= REQUEST =
Which lines of the records contain the string "Open"? List each of those lines in full. Case counts.

Element and text location data

▽

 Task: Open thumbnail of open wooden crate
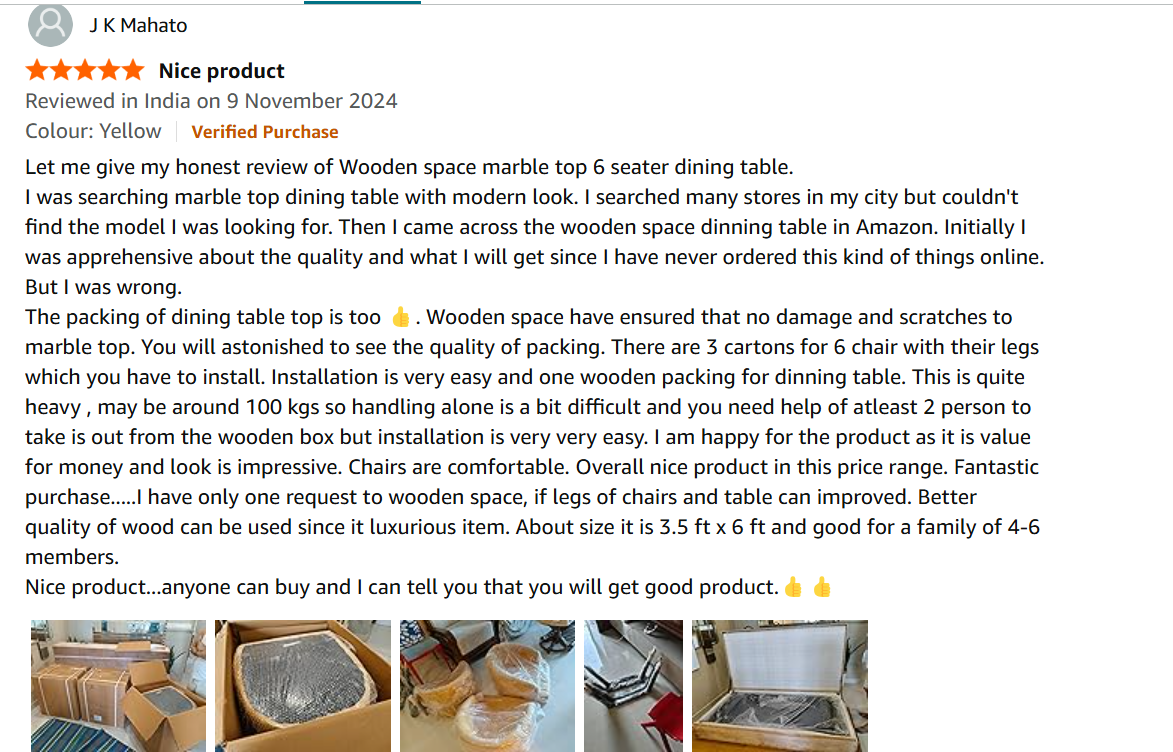click(780, 685)
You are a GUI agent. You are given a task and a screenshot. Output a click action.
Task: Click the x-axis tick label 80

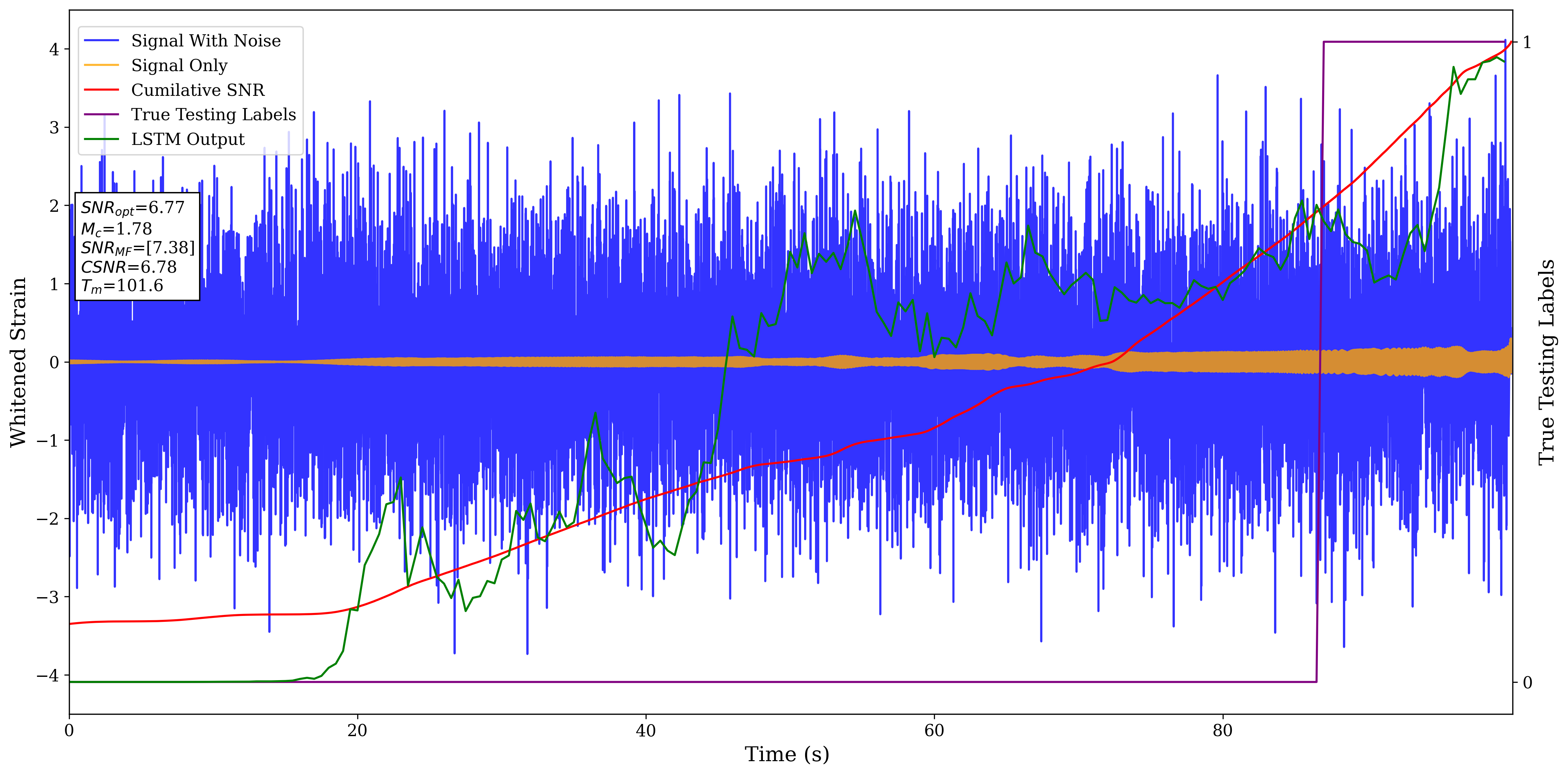tap(1222, 731)
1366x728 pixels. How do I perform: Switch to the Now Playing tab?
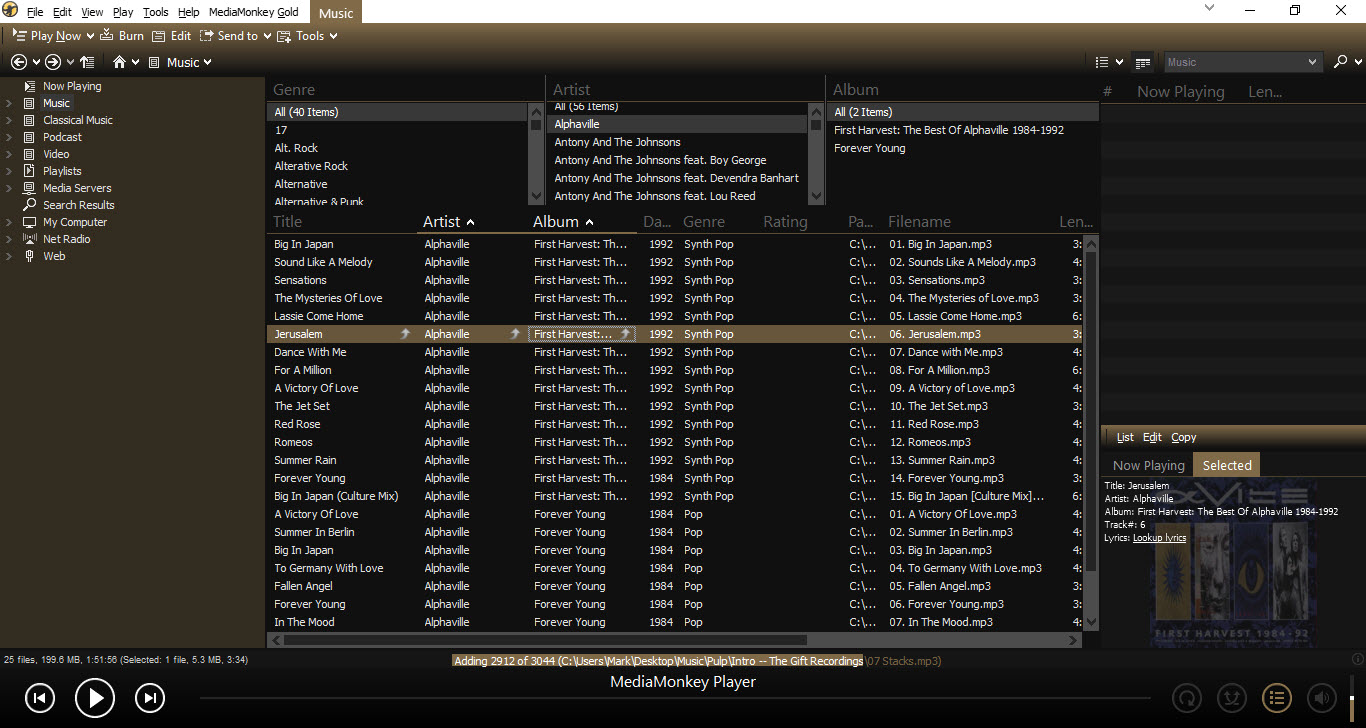click(x=1148, y=465)
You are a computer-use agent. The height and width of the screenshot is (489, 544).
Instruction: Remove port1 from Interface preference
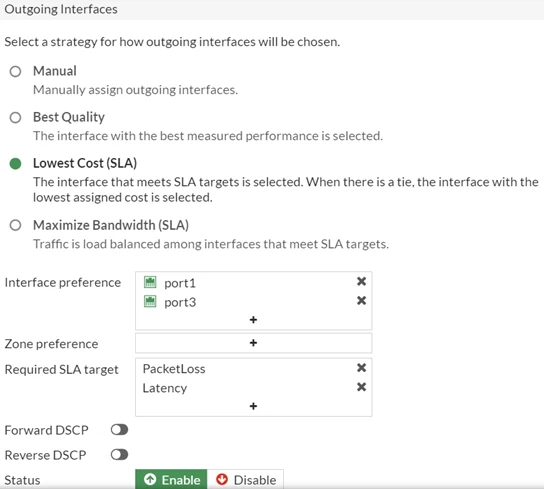[x=361, y=281]
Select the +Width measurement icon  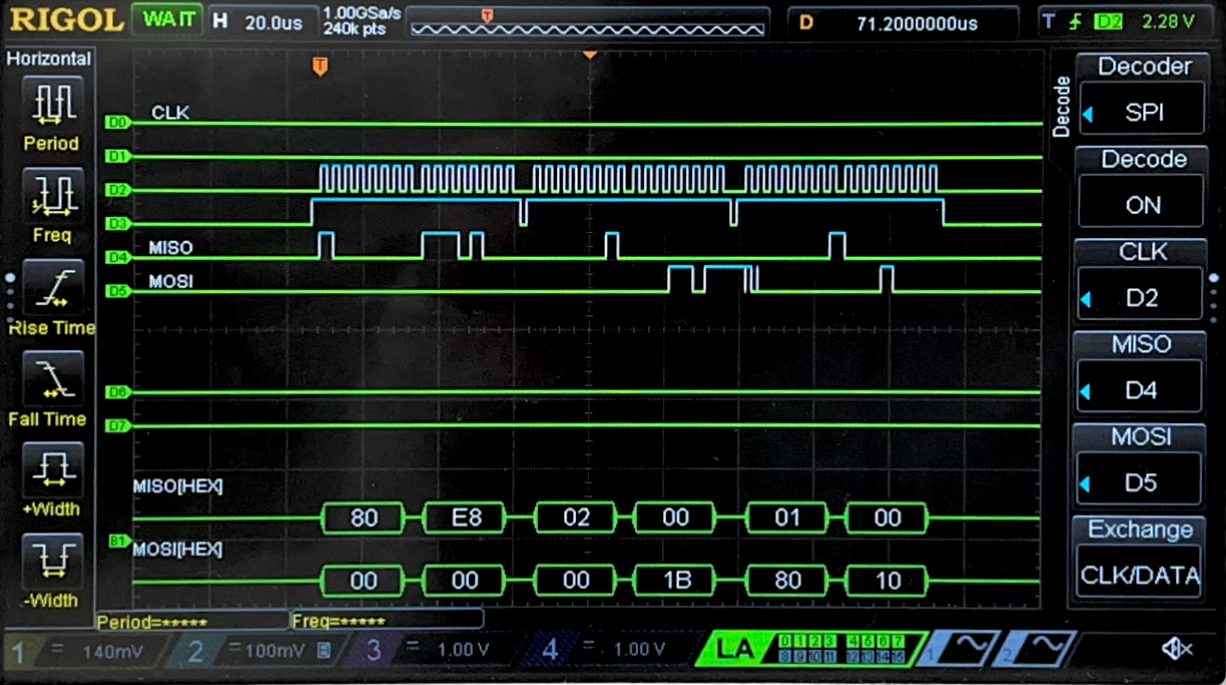coord(52,470)
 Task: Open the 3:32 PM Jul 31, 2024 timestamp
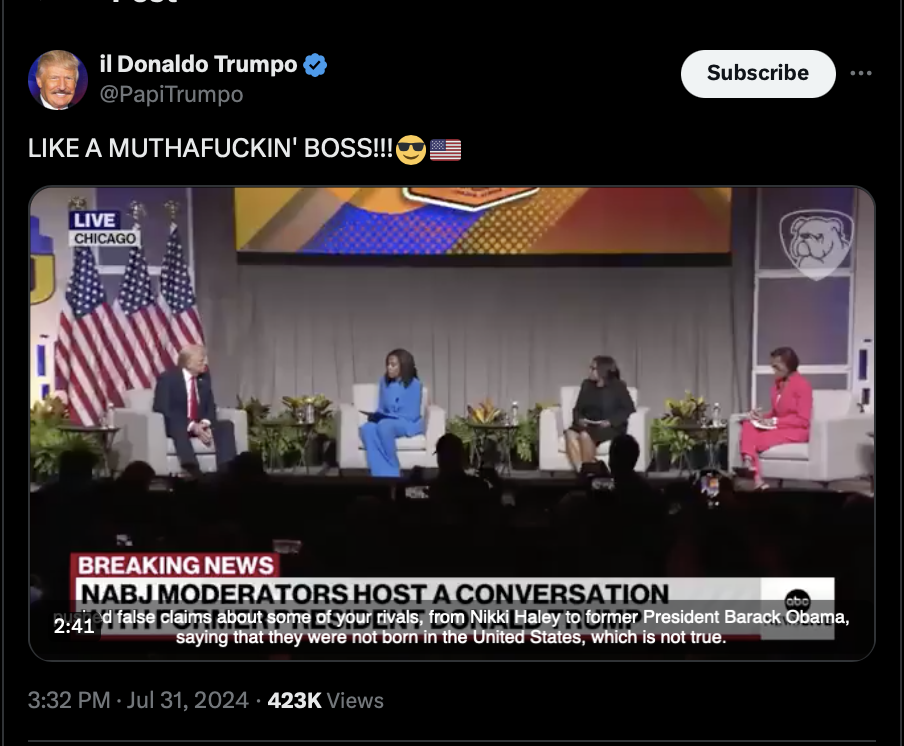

△

= RESPONSE =
 Task: Open thumbnail of open wooden crate
 Task: Open the 3:32 PM Jul 31, 2024 timestamp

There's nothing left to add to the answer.